┌────────
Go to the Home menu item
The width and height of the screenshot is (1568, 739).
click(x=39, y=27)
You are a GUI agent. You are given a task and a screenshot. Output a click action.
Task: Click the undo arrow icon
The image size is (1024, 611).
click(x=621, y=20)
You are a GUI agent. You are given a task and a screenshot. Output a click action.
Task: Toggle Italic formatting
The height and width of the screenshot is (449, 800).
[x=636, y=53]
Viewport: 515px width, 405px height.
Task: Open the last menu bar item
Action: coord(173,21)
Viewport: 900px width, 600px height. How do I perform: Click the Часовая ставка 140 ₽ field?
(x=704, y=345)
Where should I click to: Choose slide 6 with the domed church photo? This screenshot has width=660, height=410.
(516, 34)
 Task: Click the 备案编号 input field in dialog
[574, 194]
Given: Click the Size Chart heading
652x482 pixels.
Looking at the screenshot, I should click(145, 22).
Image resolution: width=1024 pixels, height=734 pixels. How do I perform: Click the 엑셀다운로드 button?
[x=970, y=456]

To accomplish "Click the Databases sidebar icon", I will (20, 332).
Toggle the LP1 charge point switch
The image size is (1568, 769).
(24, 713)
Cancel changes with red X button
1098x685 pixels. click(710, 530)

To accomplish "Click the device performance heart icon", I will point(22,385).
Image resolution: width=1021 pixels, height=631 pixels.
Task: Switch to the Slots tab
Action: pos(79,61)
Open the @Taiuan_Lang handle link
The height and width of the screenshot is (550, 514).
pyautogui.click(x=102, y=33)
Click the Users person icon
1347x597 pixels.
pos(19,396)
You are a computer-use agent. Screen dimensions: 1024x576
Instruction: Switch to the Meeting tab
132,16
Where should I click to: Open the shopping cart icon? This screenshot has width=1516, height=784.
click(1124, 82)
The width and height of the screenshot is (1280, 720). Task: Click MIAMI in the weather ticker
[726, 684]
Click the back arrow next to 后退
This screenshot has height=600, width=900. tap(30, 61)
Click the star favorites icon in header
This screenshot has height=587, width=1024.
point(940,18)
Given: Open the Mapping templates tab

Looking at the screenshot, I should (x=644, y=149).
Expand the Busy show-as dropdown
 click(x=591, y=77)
└────────
[Directions for this task] When copying the data above, please keep exactly the lines from its first line through the line with "Task: Toggle Italic formatting", both ends included, and drop the rest.

[Answer section]
Go to the Home menu item
The width and height of the screenshot is (1568, 739).
click(x=39, y=27)
You are a GUI agent. You are given a task and a screenshot. Output a click action.
Task: Click the undo arrow icon
The image size is (1024, 611).
click(x=621, y=20)
You are a GUI agent. You are given a task and a screenshot. Output a click action.
Task: Toggle Italic formatting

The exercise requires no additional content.